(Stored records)
○ ○ ○ ○
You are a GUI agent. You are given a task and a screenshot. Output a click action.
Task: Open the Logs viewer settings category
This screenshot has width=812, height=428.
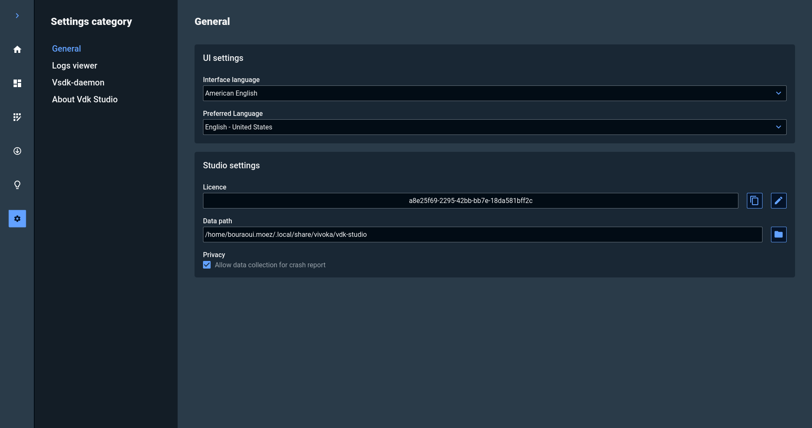(74, 66)
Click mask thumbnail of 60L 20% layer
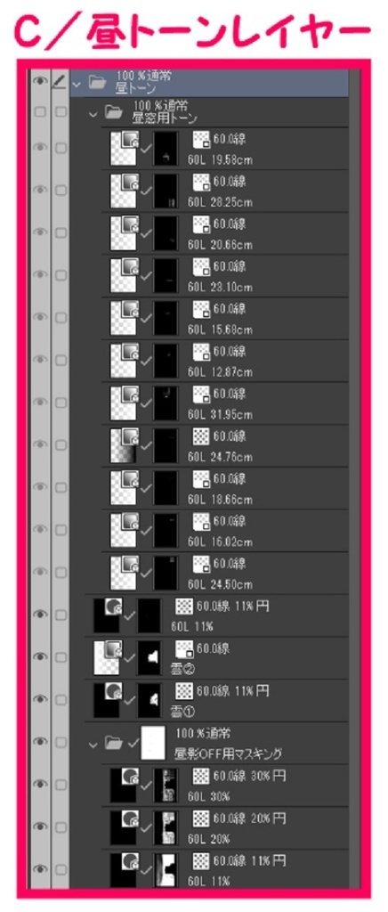The image size is (388, 912). (166, 827)
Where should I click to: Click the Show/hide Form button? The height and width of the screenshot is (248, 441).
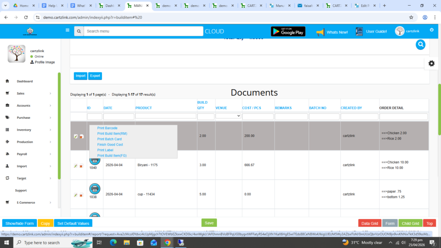tap(19, 223)
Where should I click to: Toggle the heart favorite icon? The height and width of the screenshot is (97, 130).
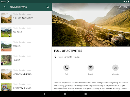pos(126,7)
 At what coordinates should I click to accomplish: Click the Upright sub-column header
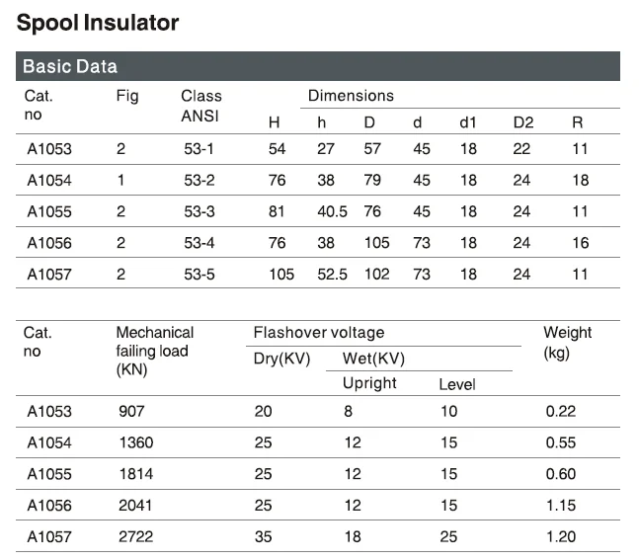(x=369, y=383)
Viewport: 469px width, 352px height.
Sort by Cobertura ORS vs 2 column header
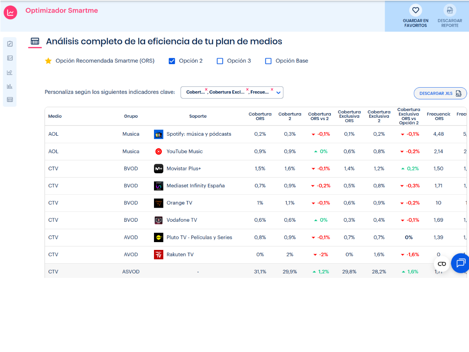point(319,116)
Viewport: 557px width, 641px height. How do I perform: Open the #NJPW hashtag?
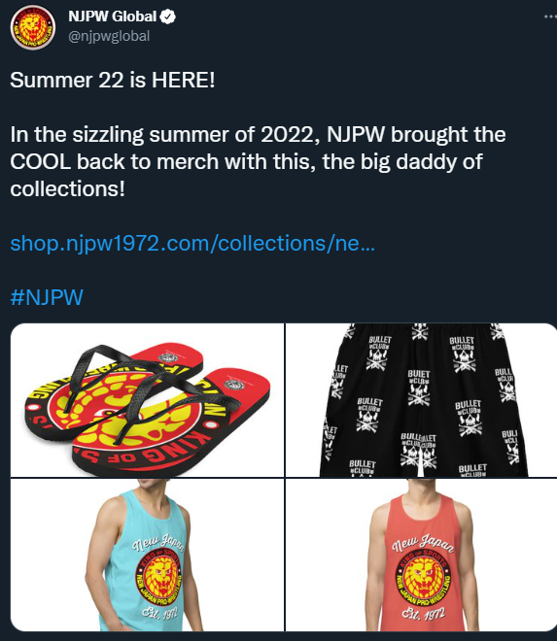pos(47,297)
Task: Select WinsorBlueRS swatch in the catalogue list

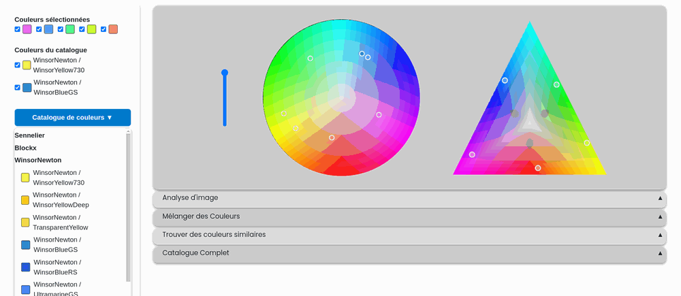Action: (x=25, y=267)
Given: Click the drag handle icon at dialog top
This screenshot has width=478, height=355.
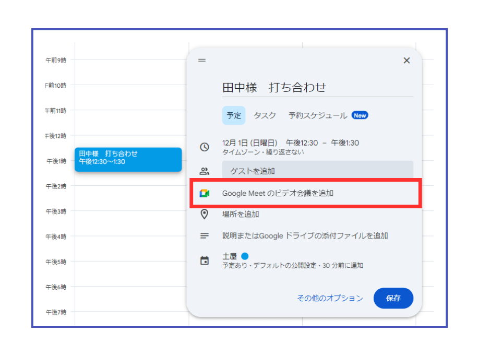Looking at the screenshot, I should (202, 61).
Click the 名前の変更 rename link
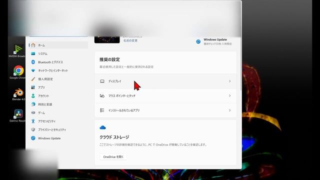This screenshot has width=320, height=180. pos(131,41)
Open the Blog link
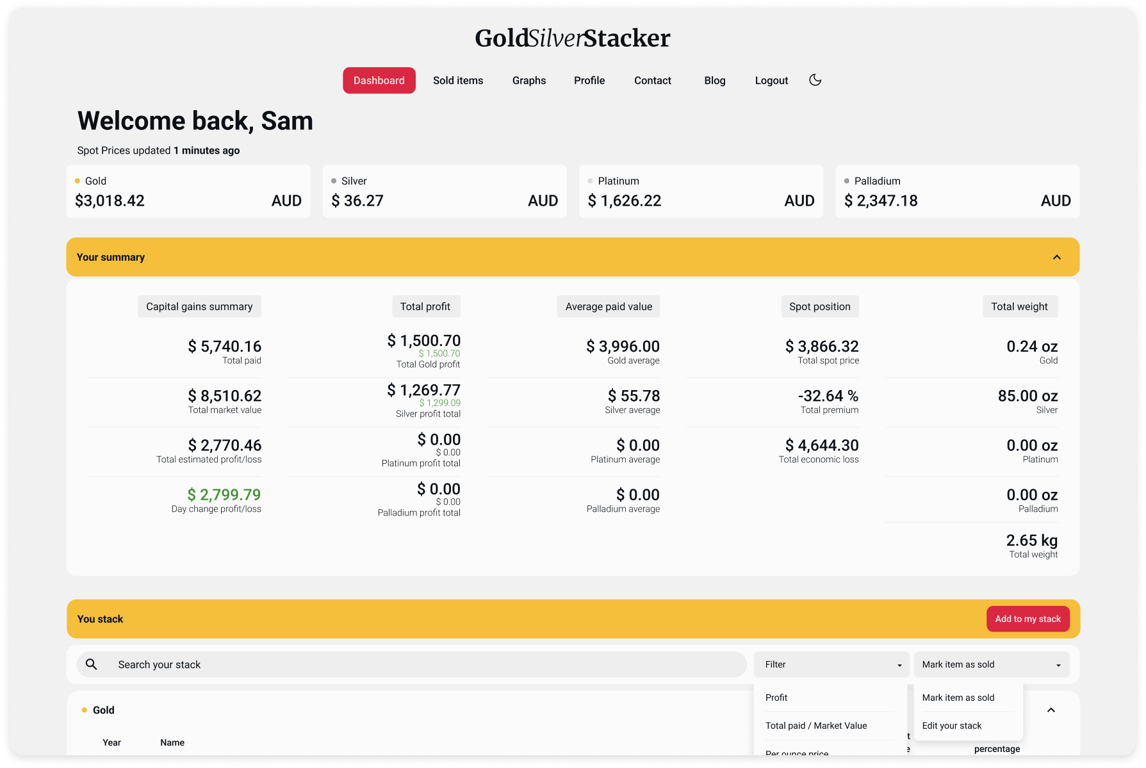The image size is (1146, 768). (714, 81)
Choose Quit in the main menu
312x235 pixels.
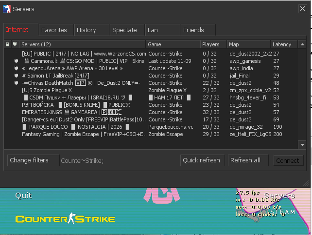23,196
○ ○ ○ ○
Copy the records exactly. Skip any pictures.

You are a GUI agent. You are given a task and a screenshot. Output a click action.
Task: Open the Logs viewer settings category
This screenshot has width=812, height=428.
(74, 66)
Click mask thumbnail of 60L 20% layer
The image size is (388, 912). (166, 827)
Where should I click to: Click the Show/hide Form button? The height and width of the screenshot is (248, 441).
tap(19, 223)
Where should I click to: Toggle the heart favorite icon? The height and width of the screenshot is (97, 130).
pos(126,7)
 At what coordinates should I click to accomplish: Click the Upright sub-column header
(x=369, y=383)
Viewport: 469px width, 352px height.
Sort by Cobertura ORS vs 2 column header
point(319,116)
Viewport: 557px width, 641px height. How do I perform: Open the #NJPW hashtag?
pos(47,297)
Task: Select WinsorBlueRS swatch in the catalogue list

Action: (x=25, y=267)
Given: Click the drag handle icon at dialog top
This screenshot has width=478, height=355.
Looking at the screenshot, I should (202, 61).
Click the 名前の変更 rename link
This screenshot has width=320, height=180. pos(131,41)
Open the Blog link
The image size is (1146, 768). (714, 81)
Choose Quit in the main menu
312x235 pixels.
23,196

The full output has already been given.